═══ Extract provided ═══

Hope that helps. – Thanks for your comment.
- Oliver
Hi,
thanks for this nice manual at first.
I guess I’ve got a very tricky configuration.
I did it step by step.
After upgrading from 10.5 I recognized that kerberos is not running. So I tried your steps. Besides of stopping OD Service
But after entering slapconfig -kerberize diradmin
I get this error: kdcsetup command failed with exit code 255
and have no clue what to do.
After this the “Kerberize” Button appeared in Server-Admin. But it looks like it does not accept any of my authentication. Neither sysadmin nor diradmin.
Hi Jon,
Glad you found the post useful.
This sounds like a strange one though! First off, when you started the stages above where there defiantly no kerberos services running? You can check this easily using the ‘ps aux’ command. Everything needs to be killed before running through the steps in the manual above.
Assuming there was nothing running I would try the following:
1) Do you see the diradmin and sysadmin users in workgroup manager? If so try just changing the password for these users from there, as it may just sort out any small corruption in the database.
2) The next thing I would check would be the DNS and Reverse DNS records. I might be an idea to enter the associated hosts into the servers local hosts file (/etc/hosts). All of the Directory services rely heavily on DNS records being correct.
3) Lastly you can add a ‘-f’ flag to the slapconfig command if you wish to force a server to be kerberized, but i’m not sure that would help much in this situation.

═══ Stored rows ═══

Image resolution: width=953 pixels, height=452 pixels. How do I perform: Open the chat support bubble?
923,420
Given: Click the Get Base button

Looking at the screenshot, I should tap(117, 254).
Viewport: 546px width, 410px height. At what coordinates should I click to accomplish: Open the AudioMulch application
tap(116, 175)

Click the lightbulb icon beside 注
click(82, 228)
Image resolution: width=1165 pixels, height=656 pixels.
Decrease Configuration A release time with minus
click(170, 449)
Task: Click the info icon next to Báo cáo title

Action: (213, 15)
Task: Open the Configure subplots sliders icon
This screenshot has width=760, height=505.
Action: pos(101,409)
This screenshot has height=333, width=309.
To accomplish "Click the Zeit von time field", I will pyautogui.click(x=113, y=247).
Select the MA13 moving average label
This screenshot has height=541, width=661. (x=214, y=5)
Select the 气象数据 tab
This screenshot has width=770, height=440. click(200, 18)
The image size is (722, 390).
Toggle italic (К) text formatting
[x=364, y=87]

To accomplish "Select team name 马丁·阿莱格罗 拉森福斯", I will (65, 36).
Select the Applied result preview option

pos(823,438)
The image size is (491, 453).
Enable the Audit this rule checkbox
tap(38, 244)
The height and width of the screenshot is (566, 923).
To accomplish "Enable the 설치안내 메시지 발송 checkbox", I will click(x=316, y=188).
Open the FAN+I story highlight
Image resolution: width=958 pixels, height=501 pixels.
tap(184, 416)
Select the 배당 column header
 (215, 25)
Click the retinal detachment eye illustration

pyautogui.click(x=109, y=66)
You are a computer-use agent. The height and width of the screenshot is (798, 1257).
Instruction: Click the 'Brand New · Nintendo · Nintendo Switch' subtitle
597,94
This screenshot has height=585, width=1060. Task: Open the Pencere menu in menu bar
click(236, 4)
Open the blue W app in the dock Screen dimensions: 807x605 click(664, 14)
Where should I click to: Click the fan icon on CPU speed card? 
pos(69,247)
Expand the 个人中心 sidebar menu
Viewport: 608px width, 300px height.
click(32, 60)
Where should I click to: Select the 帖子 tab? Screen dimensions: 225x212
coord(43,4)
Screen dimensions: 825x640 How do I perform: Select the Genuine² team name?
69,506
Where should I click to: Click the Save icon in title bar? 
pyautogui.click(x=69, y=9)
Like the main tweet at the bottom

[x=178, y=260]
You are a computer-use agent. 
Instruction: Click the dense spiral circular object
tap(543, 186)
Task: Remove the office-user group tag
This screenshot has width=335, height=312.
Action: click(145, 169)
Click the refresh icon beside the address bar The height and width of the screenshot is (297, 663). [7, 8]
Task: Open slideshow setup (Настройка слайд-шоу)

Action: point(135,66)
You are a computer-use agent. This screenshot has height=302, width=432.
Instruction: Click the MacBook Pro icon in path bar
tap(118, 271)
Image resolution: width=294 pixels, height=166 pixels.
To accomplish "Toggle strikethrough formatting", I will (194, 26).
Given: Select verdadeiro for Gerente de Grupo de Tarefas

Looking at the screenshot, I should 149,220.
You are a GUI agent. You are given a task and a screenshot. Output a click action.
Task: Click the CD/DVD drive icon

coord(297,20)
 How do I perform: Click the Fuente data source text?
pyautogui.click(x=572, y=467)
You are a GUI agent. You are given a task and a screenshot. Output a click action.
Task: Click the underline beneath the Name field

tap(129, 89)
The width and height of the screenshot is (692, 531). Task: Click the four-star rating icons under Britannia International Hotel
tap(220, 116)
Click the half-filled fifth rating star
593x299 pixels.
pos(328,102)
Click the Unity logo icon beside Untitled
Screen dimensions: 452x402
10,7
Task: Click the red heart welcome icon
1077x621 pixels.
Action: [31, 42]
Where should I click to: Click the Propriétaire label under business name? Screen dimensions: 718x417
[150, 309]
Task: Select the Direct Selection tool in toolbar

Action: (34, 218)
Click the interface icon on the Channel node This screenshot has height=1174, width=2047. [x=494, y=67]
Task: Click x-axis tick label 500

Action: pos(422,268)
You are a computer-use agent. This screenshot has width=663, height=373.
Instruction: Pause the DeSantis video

═══

### Work to do
Answer these from the forum thread:
1. What error message came up after entering slapconfig -kerberize diradmin?
2. Which command does the reply give for checking whether any kerberos services are running?
3. What flag can be added to the slapconfig command to force a server to be kerberized?
Base your answers on the forum thread alone.

### Solution
1. kdcsetup command failed with exit code 255
2. ps aux
3. -f